Write the next part of the article below on the history of marine engines, starting right after its final sentence.

- **Page excerpt**:

__________________________________________________

Inside the engines powering life at sea
For more than two centuries we’ve relied on engines to power our exploration, travel and trade on the seas.
With each new generation of engine technologies, we’ve travelled faster and safer with less impact on the environment.
It’s been a long, exciting journey since the early days when the wind carried the First Fleet’s eleven ships to Sydney Cove on January 26, 1788.
To recognise their voyage this Australia Day, and the spirit of adventure behind marine engine development, here is a look at the technologies that helped connect the world.
Sailing by steam
Marine steam engines emerged during the early 19th century and became a popular propulsion method for turning paddle wheels and propulsion screws, or what’s today called the propeller.
These external combustion engines used wood, coal or fuel oil to fire the burners that turned water into steam inside large boilers, or pressurised tanks. The steam was then used to drive pistons moving inside a cylinder, which then turned the drive mechanism.

__________________________________________________

- **Data extract**:
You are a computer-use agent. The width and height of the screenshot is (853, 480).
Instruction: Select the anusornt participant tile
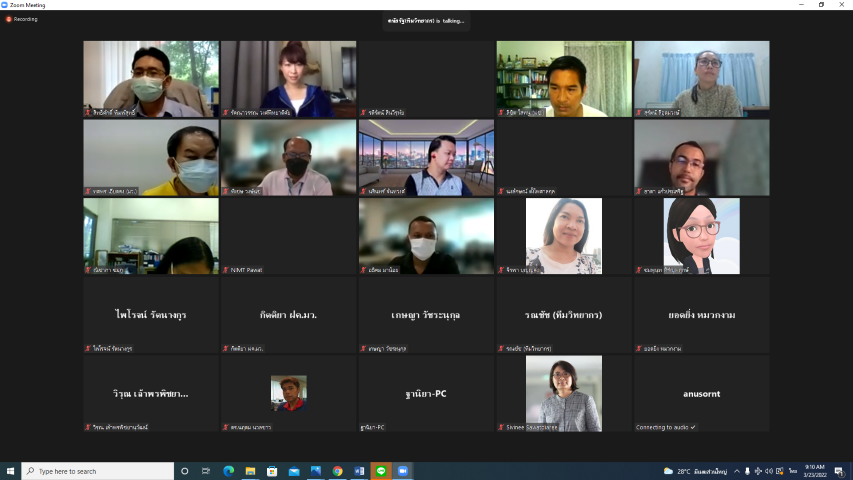tap(701, 394)
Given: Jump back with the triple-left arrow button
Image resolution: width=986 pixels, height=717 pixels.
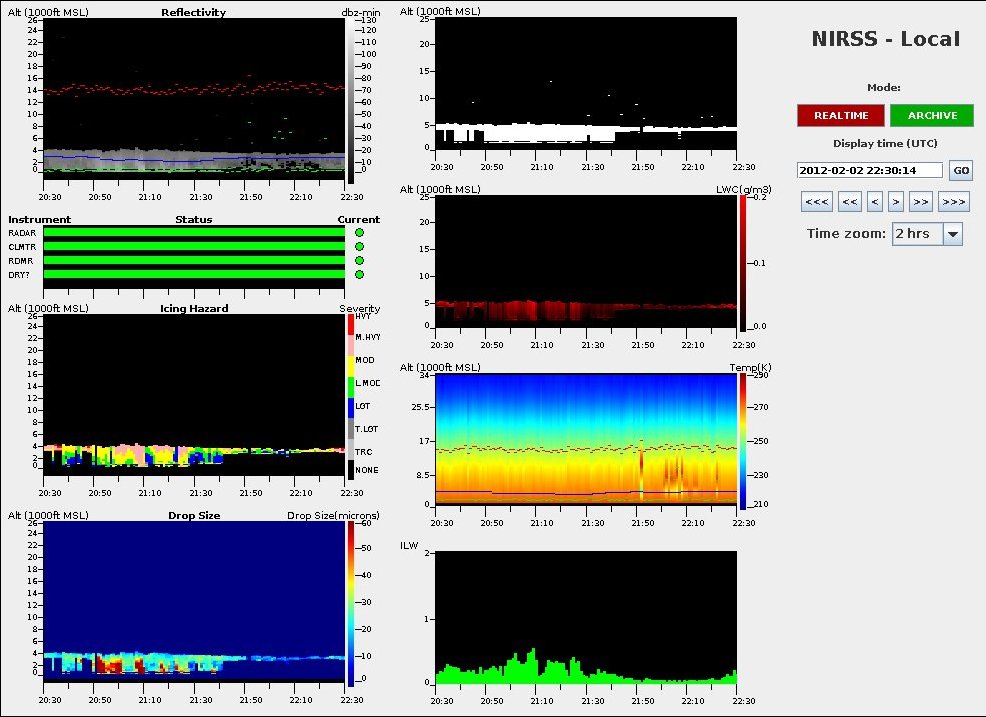Looking at the screenshot, I should [x=817, y=202].
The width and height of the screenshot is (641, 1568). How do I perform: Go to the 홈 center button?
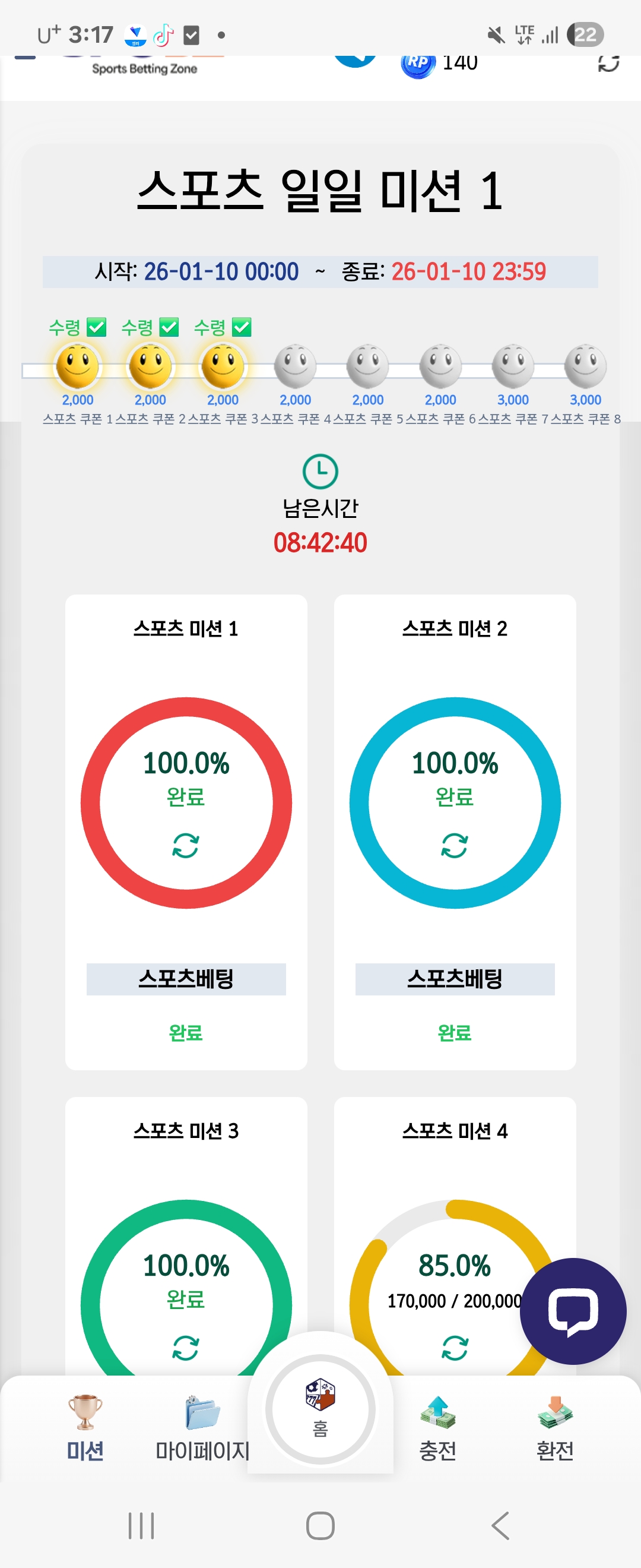(320, 1409)
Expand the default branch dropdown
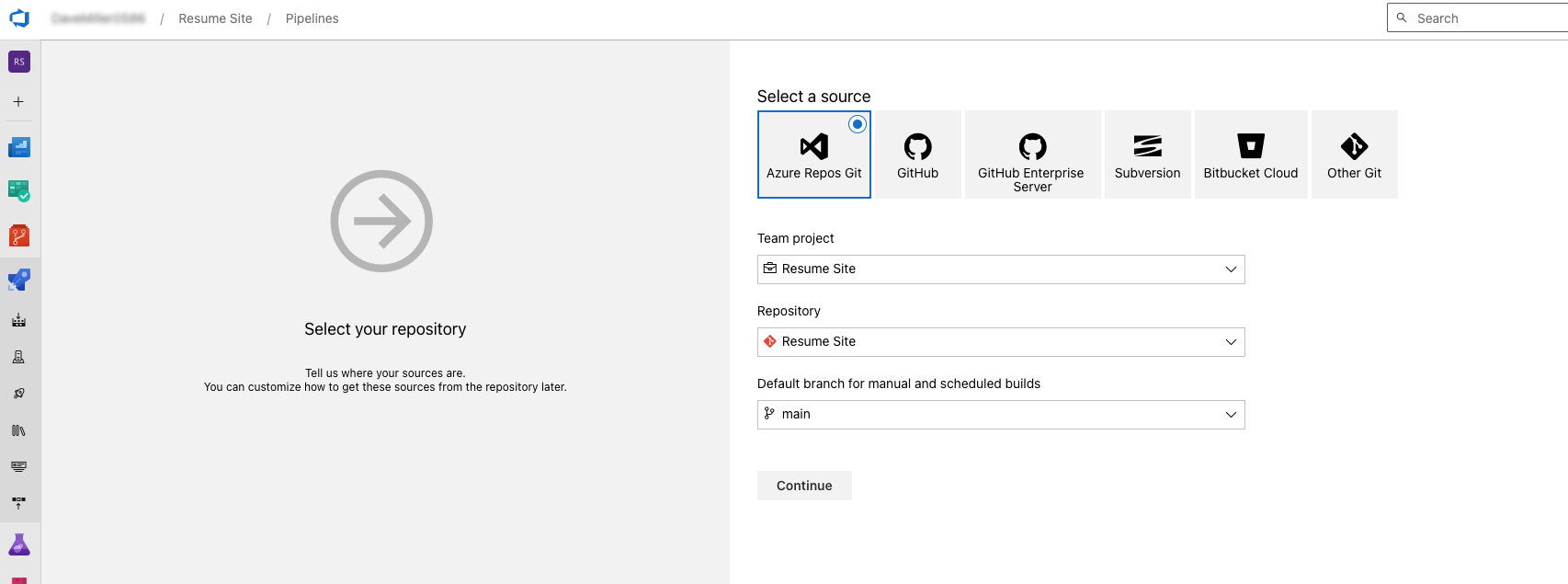 click(x=1000, y=415)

__________________________________________________

- **Written response**:
Andy Munns, an engineer and teacher at Sydney Heritage Fleet, said the primary advantage of steam engines was releasing ships from the limitations of variable wind conditions.
As metallurgy improved, early copper and wrought iron engines were replaced with stronger steel engines. “Cheaper and higher quality steel led to higher quality pressures and more powerful engines,” he explained.
Three piston models known as triple-expansion engines let steam flow through successively smaller cylinders. The steam also cools through each stage before being recycled in the boiler.
The steam engine reached its zenith with triple-expansion engines featuring vertical pistons, an efficient design that’s echoed in the internal combustion engines of today.
As internal combustion engine technology developed through the 19th and 20th centuries, reciprocating diesel engines superseded steam turbines as more efficient and reliable power sources.
The diesel engine, or compression-ignition engine, followed the invention of the gasoline engine in the late 1800s. Both diesel and gasoline engines use a spark or small explosion to convert chemical energy from fuels into mechanical energy that push pistons inside cylinders. Like steam engines, the pistons drive a crankshaft and propeller.
However, unlike gasoline (or petrol) engines that use a spark to ignite the fuel, diesel engines use the heat generated by compressed air to ignite the fuel.
The main advantage of this approach, Mr Munns explained, is they’re about 30 percent energy efficient, compared to the 15 percent efficiency of a marine steam engine, or the 20 percent efficiency of a car engine.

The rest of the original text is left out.